Functional characterization of wild-type p.(Gly492), p.(Gly492Cys), p.(Gly492Asp), and p.(Thr495Ile) CNNM4 protein. (a) Experimental workflow for the functional study of overexpressed wild-type and mutant CNNM4 mRNA and CNNM4 protein. Time points for these experiments were set at 0-, 24-, and 48-hours post-plasmid transfection (created with BioRender.com). (b) Relative mRNA levels of wild-type and mutant CNNM4 at 24- and 48-hours post-transfection. Wild-type mRNA levels at both time points were arbitrarily set to 1, with results derived from four independent experiments (n = 4). (c) Western blot analysis of wild-type and mutant CNNM4 protein at 24- and 48-hours post-transfection. GAPDH was used as a loading control. For (b) and (c), individual data points are presented with means and standard errors. Two-way ANOVA was performed to assess the statistical differences between wild-type and mutant mRNA and protein levels (*p < 0.05, **p < 0.005). (d) Expression levels of wild-type and mutant proteins at 24- and 48-hours post-transfection, with FLAG-tagged CNNM4 protein band intensities normalized to GAPDH. The results are from four independent experiments (n = 4). (e) Localization of overexpressed CNNM4-FLAG in the HEK293 cell line, visualized using immunofluorescence.
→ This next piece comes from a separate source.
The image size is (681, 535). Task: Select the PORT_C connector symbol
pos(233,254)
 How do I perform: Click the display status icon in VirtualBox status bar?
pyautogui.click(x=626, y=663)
The green signal indicates the localization of wild-type and mutant FLAG-tagged CNNM4 proteins, while the red signal indicates F-actin location. Merged signals were examined for co-localization (scale bar = 20 μm). (f) Mg²⁺ extrusion assay: Line plot depicting the average percentage of relative fluorescent intensity over time (minutes) (n = 10), with the initial intensity set to 100%. (g) Remaining fluorescent intensity at 5 min relative to the initial intensity. Individual data points are shown with means and standard errors. The non-parametric Kruskal-Wallis test was conducted to evaluate the statistical differences between the relative fluorescent intensities of wild-type and mutant proteins (n = 10, **p < 0.005, ***p < 0.001).